When added to the column of smokable filler 12, the carbon monoxide reducing agent may simply be blended with the filler during formation of the column or of the smoking article. If desired, the carbon monoxide reducing agent may be added as a solution or may be combined with the smokable filler in conjunction with a binder.

Referring to FIG. 3, another embodiment of a smoking article generally 110 made in accordance with the present invention is shown. The smoking article 110 includes a column of smokable filler 112, a wrapper 114, and a filter 116. In this embodiment, the wrapper 114 includes an outer wrapper 118 and an inner wrapper 120. In accordance with the present invention, a carbon monoxide reducing agent is incorporated into the inner wrapper 120 for reducing carbon monoxide emissions by the smoking article when lit.

As discussed above, in some embodiments, the carbon monoxide reducing agent may have a particular color that changes the appearance of the outer wrapper 118 when present. For example, hydrated ferric oxide has a yellow color that may produce a yellow outer wrapper if incorporated into the wrapper in certain amounts. In some embodiments, colorizing the outer wrapper may produce a smoking article having an aesthetically appealing appearance. In other embodiments, however, it may be desirable to maintain the outer wrapper 118 white in color. In these embodiments, it may be preferable to include an inner wrapper 120 that contains the carbon monoxide reducing agent.

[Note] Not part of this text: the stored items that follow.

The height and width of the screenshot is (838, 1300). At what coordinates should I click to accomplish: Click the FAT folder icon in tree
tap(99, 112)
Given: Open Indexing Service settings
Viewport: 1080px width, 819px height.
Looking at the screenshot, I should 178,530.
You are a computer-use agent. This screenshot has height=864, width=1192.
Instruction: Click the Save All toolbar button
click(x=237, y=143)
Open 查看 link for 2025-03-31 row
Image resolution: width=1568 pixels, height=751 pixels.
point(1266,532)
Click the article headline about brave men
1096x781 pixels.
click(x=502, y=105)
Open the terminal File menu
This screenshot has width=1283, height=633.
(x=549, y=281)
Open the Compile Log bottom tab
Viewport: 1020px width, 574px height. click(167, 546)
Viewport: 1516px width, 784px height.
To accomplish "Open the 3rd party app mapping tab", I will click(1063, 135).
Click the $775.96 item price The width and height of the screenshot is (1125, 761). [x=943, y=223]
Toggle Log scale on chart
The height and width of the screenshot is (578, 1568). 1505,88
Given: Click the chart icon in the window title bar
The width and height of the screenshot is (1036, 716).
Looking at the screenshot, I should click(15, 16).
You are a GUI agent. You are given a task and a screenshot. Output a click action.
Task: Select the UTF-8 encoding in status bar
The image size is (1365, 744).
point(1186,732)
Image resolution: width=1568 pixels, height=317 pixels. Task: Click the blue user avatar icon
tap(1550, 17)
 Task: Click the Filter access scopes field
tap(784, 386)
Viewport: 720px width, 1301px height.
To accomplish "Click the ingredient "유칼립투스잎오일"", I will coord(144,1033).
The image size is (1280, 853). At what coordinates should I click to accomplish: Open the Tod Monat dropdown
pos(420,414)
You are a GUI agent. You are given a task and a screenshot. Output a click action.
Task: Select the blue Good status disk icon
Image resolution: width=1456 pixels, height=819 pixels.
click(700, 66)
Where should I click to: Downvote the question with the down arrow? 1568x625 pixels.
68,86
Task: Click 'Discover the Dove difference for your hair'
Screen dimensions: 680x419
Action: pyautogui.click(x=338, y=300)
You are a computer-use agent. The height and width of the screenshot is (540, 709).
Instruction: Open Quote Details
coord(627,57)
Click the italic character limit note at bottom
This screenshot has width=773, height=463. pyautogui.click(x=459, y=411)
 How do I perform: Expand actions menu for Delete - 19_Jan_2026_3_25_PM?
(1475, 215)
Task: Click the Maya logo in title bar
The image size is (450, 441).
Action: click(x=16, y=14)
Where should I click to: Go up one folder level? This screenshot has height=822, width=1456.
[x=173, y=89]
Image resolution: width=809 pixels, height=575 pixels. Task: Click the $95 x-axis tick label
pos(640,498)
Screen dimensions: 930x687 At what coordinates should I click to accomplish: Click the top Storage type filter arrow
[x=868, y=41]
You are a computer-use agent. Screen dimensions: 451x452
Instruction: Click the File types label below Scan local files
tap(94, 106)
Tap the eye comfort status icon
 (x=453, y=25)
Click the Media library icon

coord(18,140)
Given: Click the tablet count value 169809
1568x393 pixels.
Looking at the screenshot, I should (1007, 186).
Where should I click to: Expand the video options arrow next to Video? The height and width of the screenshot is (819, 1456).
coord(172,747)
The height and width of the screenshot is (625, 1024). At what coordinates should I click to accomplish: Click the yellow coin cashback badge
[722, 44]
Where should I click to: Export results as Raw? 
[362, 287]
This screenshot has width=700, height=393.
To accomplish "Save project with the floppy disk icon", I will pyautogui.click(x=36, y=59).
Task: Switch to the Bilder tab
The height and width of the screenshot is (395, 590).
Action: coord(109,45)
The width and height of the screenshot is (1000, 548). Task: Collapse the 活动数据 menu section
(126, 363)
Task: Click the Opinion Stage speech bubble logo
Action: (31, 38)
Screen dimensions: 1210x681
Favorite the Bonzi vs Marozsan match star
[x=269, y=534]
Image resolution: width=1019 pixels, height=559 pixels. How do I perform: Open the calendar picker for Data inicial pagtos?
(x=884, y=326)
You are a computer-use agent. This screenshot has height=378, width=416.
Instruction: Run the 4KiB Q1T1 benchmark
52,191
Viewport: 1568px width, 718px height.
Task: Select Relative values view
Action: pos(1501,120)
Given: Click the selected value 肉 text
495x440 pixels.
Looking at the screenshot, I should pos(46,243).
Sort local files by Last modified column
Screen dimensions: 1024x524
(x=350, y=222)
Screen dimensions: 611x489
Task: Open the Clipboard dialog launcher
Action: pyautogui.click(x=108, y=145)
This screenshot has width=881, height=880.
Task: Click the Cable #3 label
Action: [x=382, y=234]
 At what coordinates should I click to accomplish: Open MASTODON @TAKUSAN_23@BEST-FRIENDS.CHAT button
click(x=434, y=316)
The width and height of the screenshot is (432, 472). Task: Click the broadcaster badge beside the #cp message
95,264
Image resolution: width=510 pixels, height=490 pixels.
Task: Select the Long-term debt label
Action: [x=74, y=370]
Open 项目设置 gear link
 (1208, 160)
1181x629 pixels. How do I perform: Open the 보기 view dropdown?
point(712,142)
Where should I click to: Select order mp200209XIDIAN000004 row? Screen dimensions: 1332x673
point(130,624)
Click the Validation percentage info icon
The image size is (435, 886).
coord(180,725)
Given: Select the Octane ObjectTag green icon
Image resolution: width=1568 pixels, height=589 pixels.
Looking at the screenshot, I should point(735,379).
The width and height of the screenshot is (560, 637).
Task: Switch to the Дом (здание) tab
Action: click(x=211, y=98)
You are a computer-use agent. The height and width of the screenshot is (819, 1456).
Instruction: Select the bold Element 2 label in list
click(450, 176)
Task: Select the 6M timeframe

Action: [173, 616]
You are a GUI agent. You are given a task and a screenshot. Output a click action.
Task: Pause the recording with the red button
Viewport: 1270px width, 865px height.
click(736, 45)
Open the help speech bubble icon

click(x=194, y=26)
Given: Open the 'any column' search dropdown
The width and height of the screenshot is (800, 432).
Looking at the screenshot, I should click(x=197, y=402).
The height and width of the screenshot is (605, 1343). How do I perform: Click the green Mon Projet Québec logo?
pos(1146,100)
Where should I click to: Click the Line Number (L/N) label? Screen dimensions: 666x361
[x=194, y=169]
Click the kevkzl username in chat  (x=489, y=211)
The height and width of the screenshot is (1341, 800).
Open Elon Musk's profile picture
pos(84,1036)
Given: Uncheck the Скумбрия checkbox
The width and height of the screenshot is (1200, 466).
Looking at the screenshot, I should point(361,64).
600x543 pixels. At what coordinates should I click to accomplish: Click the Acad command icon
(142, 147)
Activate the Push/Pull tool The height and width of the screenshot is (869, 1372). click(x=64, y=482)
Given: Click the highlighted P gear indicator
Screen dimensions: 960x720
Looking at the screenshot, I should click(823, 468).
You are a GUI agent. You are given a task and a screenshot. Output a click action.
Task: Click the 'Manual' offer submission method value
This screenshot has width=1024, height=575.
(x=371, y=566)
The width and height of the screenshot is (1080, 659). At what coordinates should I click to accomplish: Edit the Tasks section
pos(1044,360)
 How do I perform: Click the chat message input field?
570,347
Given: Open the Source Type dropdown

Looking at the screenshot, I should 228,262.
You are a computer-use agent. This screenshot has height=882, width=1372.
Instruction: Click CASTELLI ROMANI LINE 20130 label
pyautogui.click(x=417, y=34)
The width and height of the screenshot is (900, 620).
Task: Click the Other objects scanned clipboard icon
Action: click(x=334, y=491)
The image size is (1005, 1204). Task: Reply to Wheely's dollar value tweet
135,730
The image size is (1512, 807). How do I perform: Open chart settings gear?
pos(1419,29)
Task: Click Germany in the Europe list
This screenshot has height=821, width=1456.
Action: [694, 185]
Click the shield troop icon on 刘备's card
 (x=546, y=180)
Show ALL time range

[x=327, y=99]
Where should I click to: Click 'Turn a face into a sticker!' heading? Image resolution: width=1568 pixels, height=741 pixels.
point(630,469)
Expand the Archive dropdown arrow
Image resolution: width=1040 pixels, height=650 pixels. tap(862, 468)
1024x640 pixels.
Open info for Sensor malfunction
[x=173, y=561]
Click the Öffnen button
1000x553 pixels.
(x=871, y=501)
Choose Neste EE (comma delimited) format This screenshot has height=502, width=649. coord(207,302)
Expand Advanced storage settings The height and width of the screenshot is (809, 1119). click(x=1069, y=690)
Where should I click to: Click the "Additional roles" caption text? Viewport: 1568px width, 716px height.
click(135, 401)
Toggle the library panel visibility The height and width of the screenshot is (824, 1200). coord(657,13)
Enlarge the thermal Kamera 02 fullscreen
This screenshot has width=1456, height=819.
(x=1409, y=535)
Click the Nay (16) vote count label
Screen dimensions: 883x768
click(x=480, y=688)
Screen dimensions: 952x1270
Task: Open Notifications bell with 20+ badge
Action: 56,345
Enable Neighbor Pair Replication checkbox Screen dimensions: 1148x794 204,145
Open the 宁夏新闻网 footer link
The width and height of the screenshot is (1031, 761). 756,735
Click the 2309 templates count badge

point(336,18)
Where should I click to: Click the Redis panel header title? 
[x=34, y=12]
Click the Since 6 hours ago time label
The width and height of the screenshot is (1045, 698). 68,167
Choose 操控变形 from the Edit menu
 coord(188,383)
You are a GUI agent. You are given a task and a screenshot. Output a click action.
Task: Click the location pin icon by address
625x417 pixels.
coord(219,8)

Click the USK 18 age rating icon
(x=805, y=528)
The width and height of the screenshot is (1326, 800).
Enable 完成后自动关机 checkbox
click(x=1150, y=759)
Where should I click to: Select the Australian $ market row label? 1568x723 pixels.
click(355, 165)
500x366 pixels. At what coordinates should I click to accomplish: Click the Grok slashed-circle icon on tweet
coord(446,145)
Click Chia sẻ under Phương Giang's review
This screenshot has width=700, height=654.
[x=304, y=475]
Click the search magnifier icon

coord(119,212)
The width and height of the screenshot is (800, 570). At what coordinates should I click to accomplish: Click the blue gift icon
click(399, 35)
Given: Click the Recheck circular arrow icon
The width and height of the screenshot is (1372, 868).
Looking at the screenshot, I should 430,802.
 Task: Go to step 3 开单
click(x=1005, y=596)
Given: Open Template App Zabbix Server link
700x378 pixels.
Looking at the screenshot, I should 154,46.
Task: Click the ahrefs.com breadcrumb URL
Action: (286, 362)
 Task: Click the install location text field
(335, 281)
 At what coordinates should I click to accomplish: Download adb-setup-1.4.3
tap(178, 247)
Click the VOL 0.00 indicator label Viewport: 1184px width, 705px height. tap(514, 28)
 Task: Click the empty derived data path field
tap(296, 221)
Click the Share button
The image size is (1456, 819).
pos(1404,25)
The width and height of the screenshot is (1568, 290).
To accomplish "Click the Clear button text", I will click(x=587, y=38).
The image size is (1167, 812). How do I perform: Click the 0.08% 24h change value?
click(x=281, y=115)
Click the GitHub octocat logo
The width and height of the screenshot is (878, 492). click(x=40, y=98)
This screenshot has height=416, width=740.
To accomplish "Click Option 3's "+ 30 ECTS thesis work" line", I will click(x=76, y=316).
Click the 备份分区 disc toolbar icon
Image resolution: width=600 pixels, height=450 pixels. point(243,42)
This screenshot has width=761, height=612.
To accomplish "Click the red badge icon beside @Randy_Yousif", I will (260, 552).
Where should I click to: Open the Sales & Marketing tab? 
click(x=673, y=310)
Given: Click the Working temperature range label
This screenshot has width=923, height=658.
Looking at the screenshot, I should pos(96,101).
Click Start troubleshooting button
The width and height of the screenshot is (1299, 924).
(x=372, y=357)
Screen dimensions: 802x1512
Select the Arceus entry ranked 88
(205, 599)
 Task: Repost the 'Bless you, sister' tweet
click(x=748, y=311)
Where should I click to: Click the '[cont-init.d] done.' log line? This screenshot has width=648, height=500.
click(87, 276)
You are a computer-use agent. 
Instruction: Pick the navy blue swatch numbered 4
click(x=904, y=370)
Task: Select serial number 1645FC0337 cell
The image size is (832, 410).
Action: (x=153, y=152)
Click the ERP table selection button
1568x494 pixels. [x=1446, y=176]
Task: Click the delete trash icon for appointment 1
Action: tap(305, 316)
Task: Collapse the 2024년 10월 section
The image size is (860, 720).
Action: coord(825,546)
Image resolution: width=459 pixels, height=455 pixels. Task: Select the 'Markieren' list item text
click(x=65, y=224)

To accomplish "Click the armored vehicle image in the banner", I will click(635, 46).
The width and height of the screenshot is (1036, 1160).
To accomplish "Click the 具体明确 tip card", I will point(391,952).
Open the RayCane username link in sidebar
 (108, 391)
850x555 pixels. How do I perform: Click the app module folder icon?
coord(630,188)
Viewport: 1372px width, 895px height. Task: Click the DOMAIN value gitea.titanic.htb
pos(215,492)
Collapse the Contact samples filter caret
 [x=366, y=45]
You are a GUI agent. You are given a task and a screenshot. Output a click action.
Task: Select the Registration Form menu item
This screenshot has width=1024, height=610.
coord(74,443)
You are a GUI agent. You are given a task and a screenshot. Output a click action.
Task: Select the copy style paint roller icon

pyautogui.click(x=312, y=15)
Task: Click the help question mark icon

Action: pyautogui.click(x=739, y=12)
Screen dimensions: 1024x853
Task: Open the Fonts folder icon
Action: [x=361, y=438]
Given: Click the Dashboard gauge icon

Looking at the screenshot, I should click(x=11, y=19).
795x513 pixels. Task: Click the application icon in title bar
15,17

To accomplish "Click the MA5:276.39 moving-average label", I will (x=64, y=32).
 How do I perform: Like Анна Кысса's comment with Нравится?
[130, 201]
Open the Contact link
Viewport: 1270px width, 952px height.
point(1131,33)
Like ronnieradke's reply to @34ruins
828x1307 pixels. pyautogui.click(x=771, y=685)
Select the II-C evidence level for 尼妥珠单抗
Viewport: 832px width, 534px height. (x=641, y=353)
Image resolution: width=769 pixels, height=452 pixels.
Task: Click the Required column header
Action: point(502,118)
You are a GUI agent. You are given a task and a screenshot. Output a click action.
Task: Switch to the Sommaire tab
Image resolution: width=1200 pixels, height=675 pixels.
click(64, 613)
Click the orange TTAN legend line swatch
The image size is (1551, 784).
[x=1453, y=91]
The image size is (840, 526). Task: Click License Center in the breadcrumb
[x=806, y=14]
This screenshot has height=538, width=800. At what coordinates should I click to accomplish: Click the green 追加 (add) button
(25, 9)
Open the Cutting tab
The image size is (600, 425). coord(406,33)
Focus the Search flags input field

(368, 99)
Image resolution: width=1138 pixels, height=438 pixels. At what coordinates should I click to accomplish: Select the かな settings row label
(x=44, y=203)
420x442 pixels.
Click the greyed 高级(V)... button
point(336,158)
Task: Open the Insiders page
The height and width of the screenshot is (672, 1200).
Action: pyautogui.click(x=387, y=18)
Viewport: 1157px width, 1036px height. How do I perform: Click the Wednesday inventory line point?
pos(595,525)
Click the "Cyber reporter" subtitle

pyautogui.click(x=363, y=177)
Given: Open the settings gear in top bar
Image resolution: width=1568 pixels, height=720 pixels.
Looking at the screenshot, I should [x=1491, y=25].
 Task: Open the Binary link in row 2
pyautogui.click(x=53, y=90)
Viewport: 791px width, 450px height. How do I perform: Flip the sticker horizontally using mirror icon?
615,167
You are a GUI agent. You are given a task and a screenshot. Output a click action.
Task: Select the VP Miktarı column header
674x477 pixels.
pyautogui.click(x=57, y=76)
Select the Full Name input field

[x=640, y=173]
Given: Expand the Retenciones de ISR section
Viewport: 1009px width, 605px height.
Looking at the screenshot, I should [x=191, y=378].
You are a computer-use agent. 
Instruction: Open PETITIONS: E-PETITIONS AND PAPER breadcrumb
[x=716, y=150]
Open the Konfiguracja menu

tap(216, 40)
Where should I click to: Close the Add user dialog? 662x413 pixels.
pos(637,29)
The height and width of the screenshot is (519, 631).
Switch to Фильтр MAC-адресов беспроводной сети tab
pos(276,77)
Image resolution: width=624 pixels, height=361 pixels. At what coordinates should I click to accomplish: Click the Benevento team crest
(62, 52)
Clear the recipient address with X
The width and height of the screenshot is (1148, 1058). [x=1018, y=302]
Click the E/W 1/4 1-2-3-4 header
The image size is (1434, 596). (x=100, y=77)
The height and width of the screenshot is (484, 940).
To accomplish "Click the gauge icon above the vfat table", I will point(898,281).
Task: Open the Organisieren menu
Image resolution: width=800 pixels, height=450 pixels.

Double wrapped smoking articles are known in the art and are disclosed, for instance, in U.S. Pat. No. 5,143,099 which is incorporated herein by reference. For example, in one application, the inner wrapper 120 may be a highly permeable paper web that acts as a carrier for the carbon monoxide reducing agent. The inner wrapper 120, for instance, may have an air permeability of at least 500 Coresta units, such as at least 1000 Coresta units. For instance, the inner wrapper 120 may have a permeability of greater than about 1500 Coresta units, or even greater than about 3000 Coresta units. In order to increase the permeability of the inner wrapper, the inner wrapper may be perforated.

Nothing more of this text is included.